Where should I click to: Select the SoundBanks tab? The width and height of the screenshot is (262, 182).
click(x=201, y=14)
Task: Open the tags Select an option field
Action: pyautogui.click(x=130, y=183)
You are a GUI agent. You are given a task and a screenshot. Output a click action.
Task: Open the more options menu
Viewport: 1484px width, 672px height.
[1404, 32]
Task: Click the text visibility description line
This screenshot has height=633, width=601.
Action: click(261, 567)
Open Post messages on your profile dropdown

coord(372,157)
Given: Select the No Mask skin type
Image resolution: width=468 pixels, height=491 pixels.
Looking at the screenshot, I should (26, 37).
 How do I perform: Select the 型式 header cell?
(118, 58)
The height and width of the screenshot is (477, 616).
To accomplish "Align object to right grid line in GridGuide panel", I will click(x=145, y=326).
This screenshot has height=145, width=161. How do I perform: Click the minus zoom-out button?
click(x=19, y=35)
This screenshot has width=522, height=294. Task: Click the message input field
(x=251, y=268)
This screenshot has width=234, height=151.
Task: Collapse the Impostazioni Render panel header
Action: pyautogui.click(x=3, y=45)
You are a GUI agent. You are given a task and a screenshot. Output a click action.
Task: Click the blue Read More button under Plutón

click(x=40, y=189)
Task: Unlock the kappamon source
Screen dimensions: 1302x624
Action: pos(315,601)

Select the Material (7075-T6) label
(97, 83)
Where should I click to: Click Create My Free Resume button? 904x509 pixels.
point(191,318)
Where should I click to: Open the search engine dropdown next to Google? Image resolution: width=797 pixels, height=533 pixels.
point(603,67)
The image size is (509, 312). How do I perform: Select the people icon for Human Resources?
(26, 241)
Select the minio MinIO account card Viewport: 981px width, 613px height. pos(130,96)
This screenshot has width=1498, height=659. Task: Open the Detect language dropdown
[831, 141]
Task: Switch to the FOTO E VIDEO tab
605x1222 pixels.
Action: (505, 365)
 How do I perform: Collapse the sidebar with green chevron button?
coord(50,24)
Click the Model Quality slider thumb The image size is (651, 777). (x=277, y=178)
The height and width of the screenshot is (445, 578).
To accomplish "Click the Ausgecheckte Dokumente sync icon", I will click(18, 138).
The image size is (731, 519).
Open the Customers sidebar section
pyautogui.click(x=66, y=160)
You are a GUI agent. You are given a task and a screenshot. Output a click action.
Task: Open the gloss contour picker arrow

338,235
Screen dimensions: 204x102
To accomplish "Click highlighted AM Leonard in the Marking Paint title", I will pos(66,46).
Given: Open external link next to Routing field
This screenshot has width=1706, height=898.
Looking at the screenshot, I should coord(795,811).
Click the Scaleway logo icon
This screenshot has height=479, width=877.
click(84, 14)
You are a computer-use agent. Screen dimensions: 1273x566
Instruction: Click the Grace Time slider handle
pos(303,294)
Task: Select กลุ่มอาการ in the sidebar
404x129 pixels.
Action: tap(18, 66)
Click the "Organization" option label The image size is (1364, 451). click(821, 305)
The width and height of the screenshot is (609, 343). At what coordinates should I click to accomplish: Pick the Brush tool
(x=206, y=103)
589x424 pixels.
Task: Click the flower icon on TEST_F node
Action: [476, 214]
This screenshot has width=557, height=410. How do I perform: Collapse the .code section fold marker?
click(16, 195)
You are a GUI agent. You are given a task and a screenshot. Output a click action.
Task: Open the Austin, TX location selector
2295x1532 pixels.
##########
- _Your goal_: Render all of the entries above as a JSON list of strings, one string per line, omitting blank lines.

- _Solution for this exercise_:
[
  "Where should I click to: Select the SoundBanks tab? The width and height of the screenshot is (262, 182).",
  "click(x=201, y=14)",
  "Task: Open the tags Select an option field",
  "Action: pyautogui.click(x=130, y=183)",
  "You are a GUI agent. You are given a task and a screenshot. Output a click action.",
  "Task: Open the more options menu",
  "Viewport: 1484px width, 672px height.",
  "[1404, 32]",
  "Task: Click the text visibility description line",
  "This screenshot has height=633, width=601.",
  "Action: click(261, 567)",
  "Open Post messages on your profile dropdown",
  "coord(372,157)",
  "Given: Select the No Mask skin type",
  "Image resolution: width=468 pixels, height=491 pixels.",
  "Looking at the screenshot, I should (26, 37).",
  " How do I perform: Select the 型式 header cell?",
  "(118, 58)",
  "The height and width of the screenshot is (477, 616).",
  "To accomplish \"Align object to right grid line in GridGuide panel\", I will click(x=145, y=326).",
  "This screenshot has height=145, width=161. How do I perform: Click the minus zoom-out button?",
  "click(x=19, y=35)",
  "This screenshot has width=522, height=294. Task: Click the message input field",
  "(x=251, y=268)",
  "This screenshot has width=234, height=151.",
  "Task: Collapse the Impostazioni Render panel header",
  "Action: pyautogui.click(x=3, y=45)",
  "You are a GUI agent. You are given a task and a screenshot. Output a click action.",
  "Task: Click the blue Read More button under Plutón",
  "click(x=40, y=189)",
  "Task: Unlock the kappamon source",
  "Screen dimensions: 1302x624",
  "Action: pos(315,601)",
  "Select the Material (7075-T6) label",
  "(97, 83)",
  "Where should I click to: Click Create My Free Resume button? 904x509 pixels.",
  "point(191,318)",
  "Where should I click to: Open the search engine dropdown next to Google? Image resolution: width=797 pixels, height=533 pixels.",
  "point(603,67)",
  "The image size is (509, 312). How do I perform: Select the people icon for Human Resources?",
  "(26, 241)",
  "Select the minio MinIO account card Viewport: 981px width, 613px height. pos(130,96)",
  "This screenshot has width=1498, height=659. Task: Open the Detect language dropdown",
  "[831, 141]",
  "Task: Switch to the FOTO E VIDEO tab",
  "605x1222 pixels.",
  "Action: (505, 365)",
  " How do I perform: Collapse the sidebar with green chevron button?",
  "coord(50,24)",
  "Click the Model Quality slider thumb The image size is (651, 777). (x=277, y=178)",
  "The height and width of the screenshot is (445, 578).",
  "To accomplish \"Click the Ausgecheckte Dokumente sync icon\", I will click(18, 138).",
  "The image size is (731, 519).",
  "Open the Customers sidebar section",
  "pyautogui.click(x=66, y=160)",
  "You are a GUI agent. You are given a task and a screenshot. Output a click action.",
  "Task: Open the gloss contour picker arrow",
  "338,235",
  "Screen dimensions: 204x102",
  "To accomplish \"Click highlighted AM Leonard in the Marking Paint title\", I will pos(66,46).",
  "Given: Open external link next to Routing field",
  "This screenshot has width=1706, height=898.",
  "Looking at the screenshot, I should coord(795,811).",
  "Click the Scaleway logo icon",
  "This screenshot has height=479, width=877.",
  "click(84, 14)",
  "You are a computer-use agent. Screen dimensions: 1273x566",
  "Instruction: Click the Grace Time slider handle",
  "pos(303,294)",
  "Task: Select กลุ่มอาการ in the sidebar",
  "404x129 pixels.",
  "Action: tap(18, 66)",
  "Click the \"Organization\" option label The image size is (1364, 451). click(821, 305)",
  "The width and height of the screenshot is (609, 343). At what coordinates should I click to accomplish: Pick the Brush tool",
  "(x=206, y=103)",
  "589x424 pixels.",
  "Task: Click the flower icon on TEST_F node",
  "Action: [476, 214]",
  "This screenshot has width=557, height=410. How do I perform: Collapse the .code section fold marker?",
  "click(16, 195)",
  "You are a GUI agent. You are given a task and a screenshot. Output a click action.",
  "Task: Open the Austin, TX location selector",
  "2295x1532 pixels."
]